WHAT THE TASK REQUIRES »
Your copy begins at the line with "The width and height of the screenshot is (1798, 908)." and runs through the end of the data below. Set down only those lines exactly, without pictures.

Dataset excerpts:
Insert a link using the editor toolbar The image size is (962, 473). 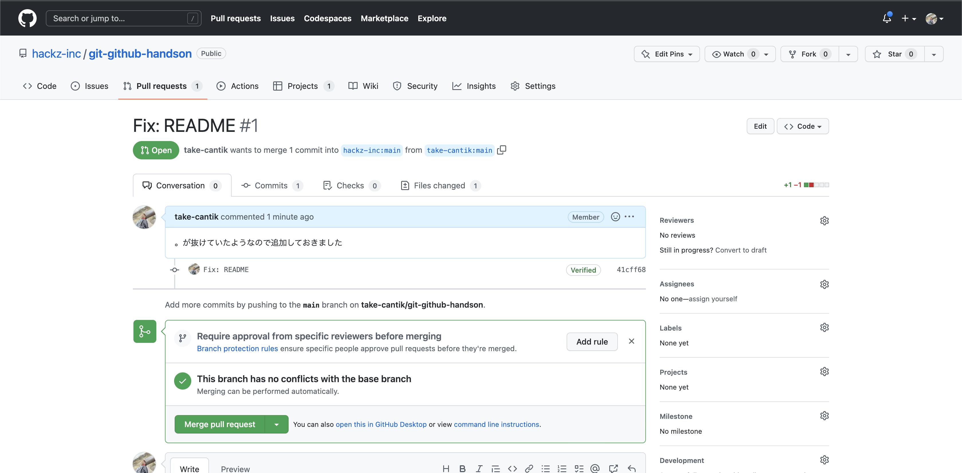tap(529, 468)
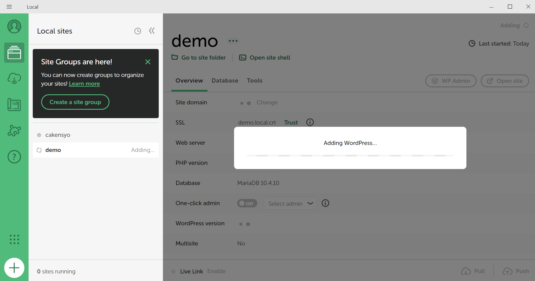The width and height of the screenshot is (535, 281).
Task: Click the Create a site group button
Action: [x=75, y=102]
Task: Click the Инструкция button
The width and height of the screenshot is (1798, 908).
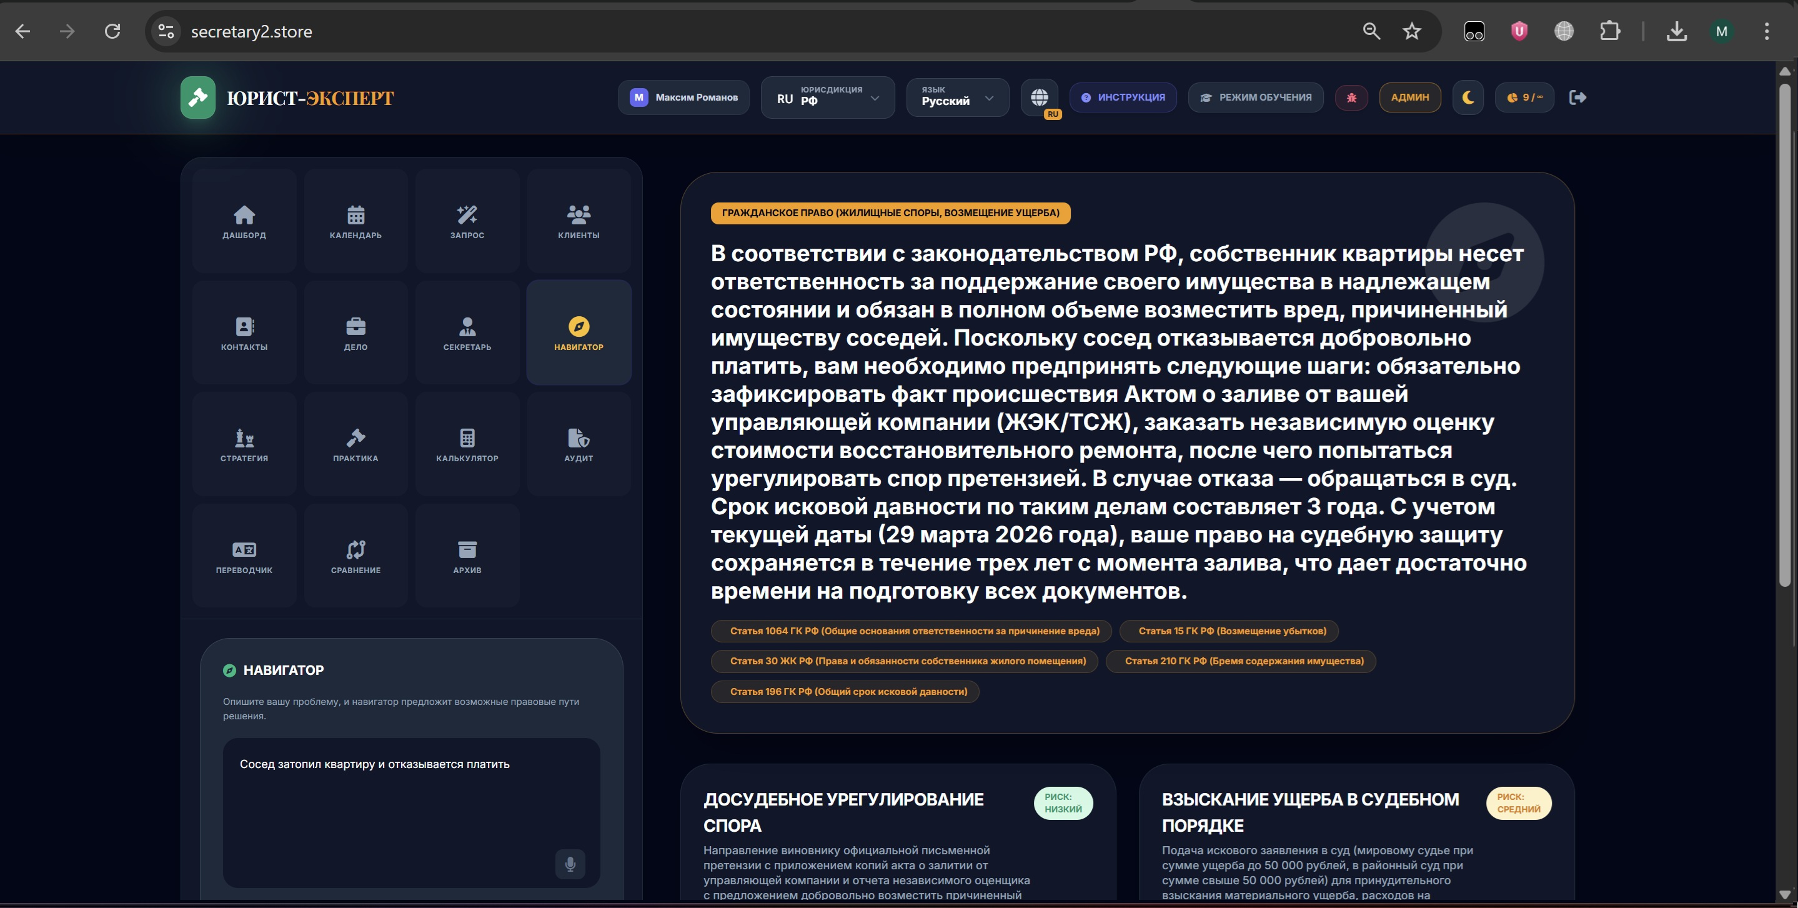Action: (x=1122, y=97)
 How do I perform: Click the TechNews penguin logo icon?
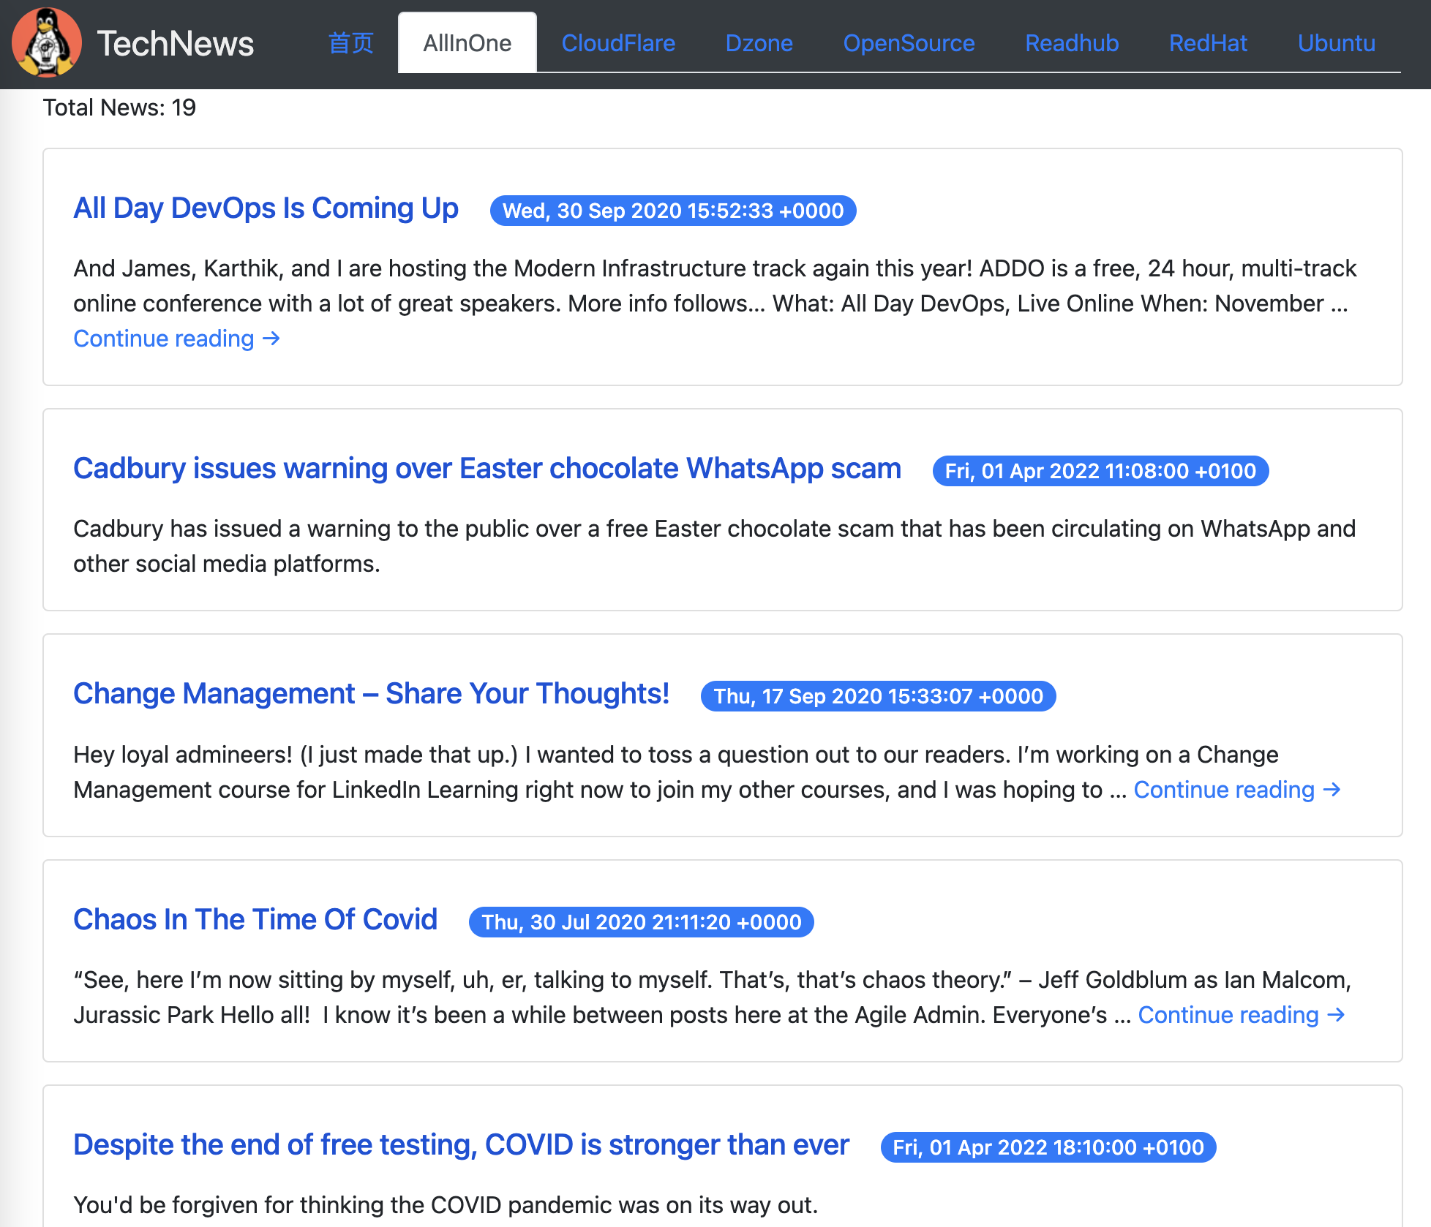47,42
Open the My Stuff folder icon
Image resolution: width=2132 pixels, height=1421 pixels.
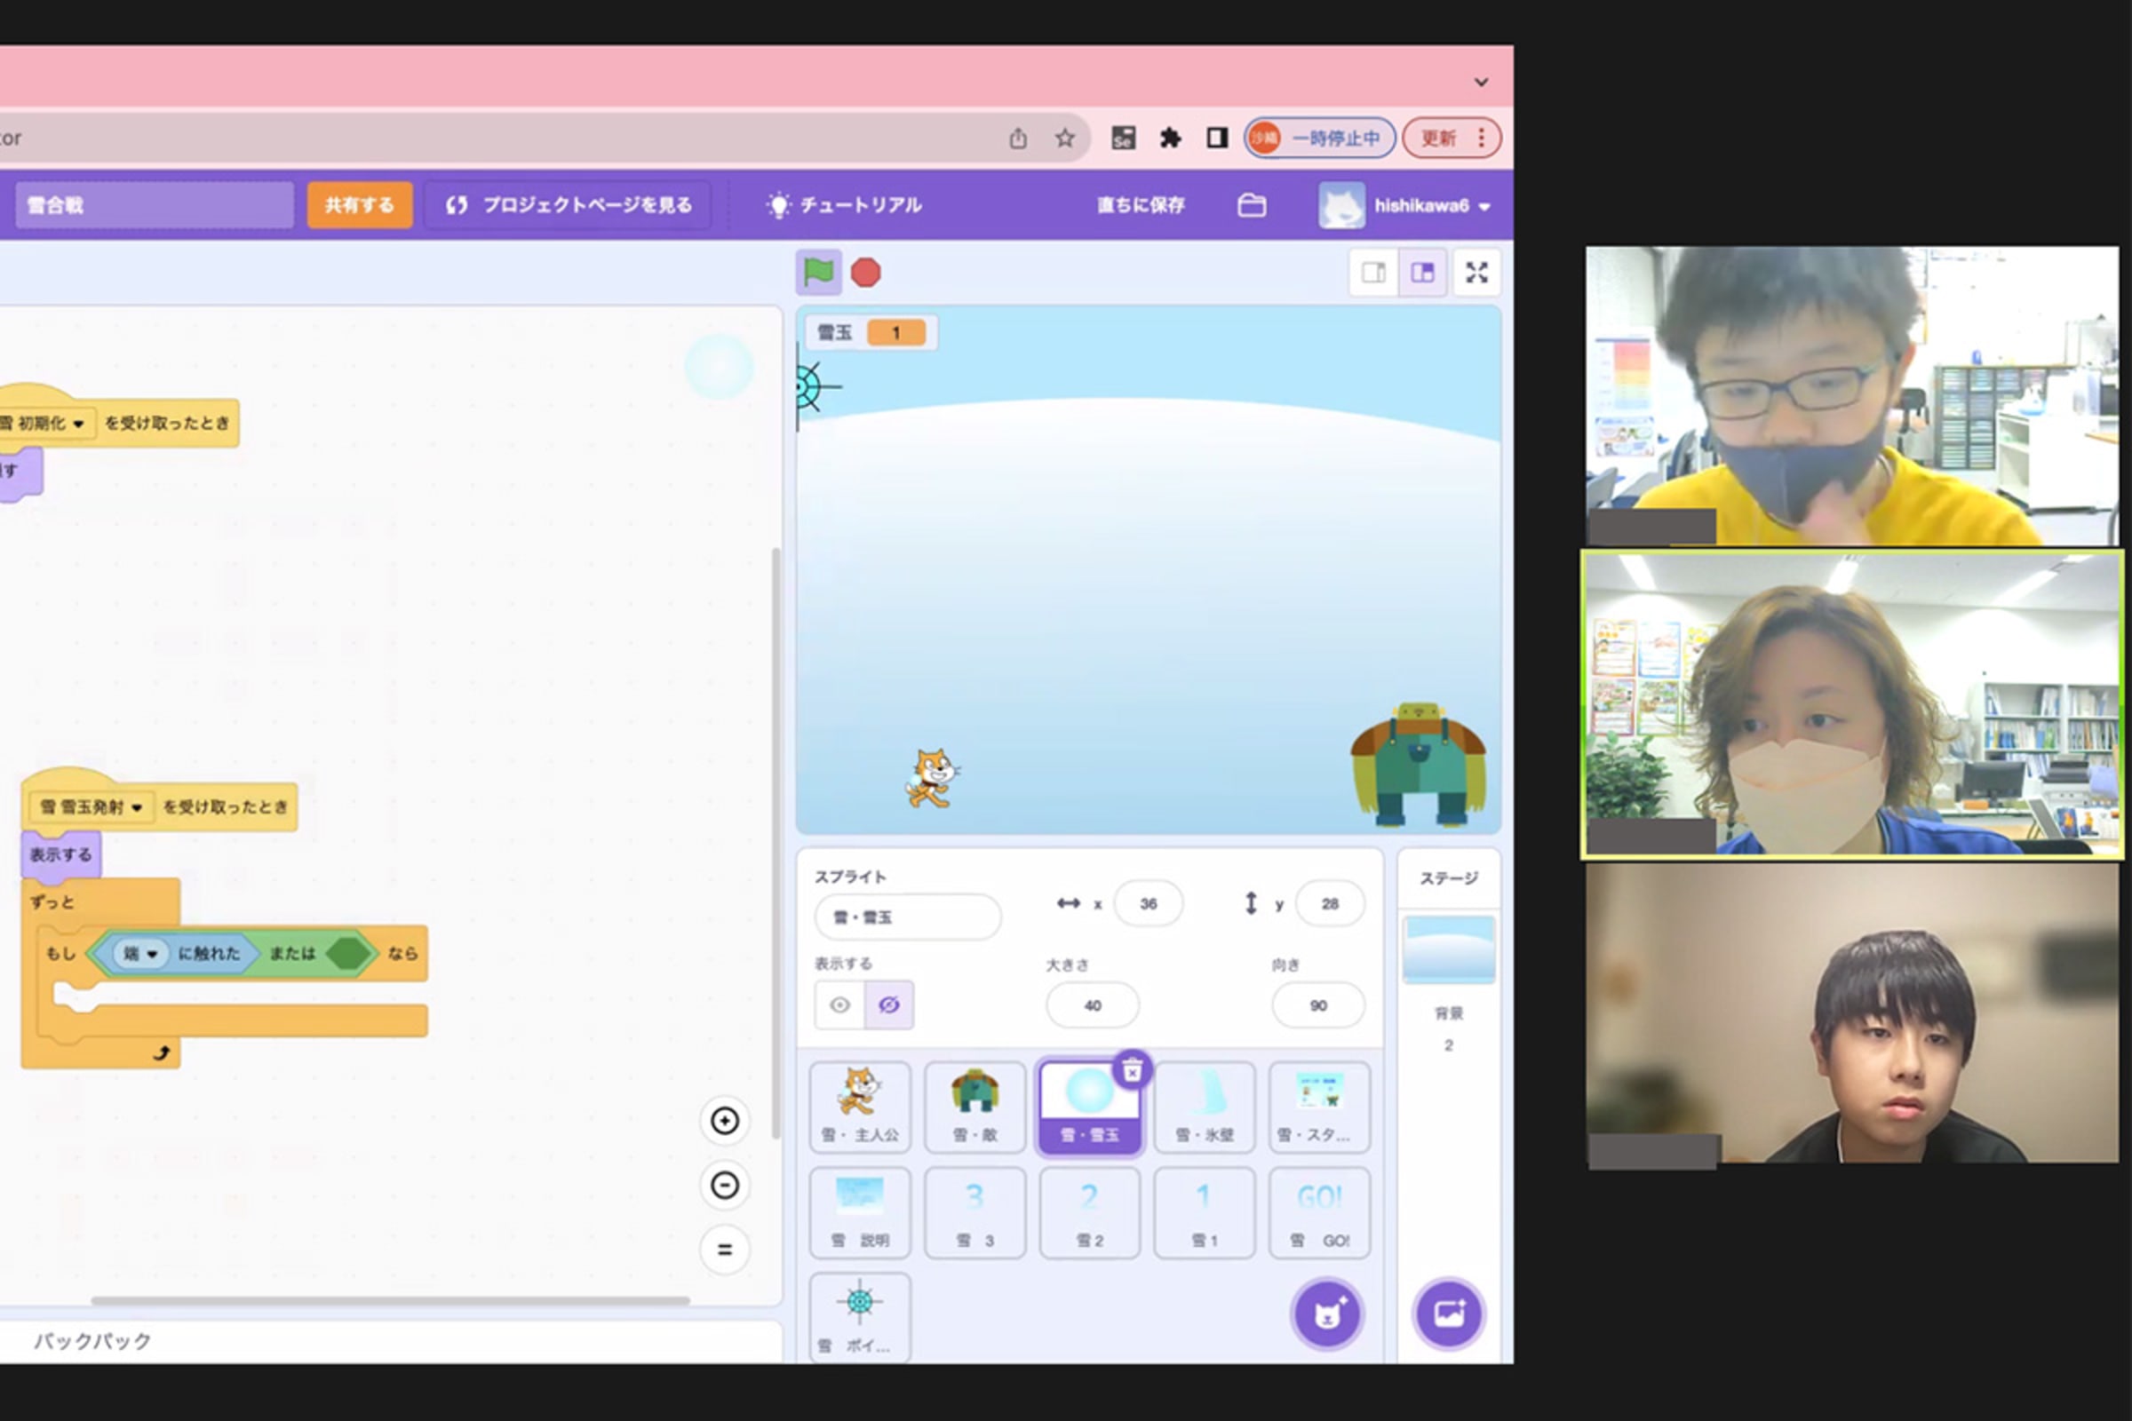click(x=1252, y=206)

ANSWER TO THE EXERCISE »
The width and height of the screenshot is (1798, 908).
Action: (x=1122, y=97)
 How do I perform: Click the TechNews penguin logo icon?
47,42
Open the My Stuff folder icon
Image resolution: width=2132 pixels, height=1421 pixels.
click(x=1252, y=206)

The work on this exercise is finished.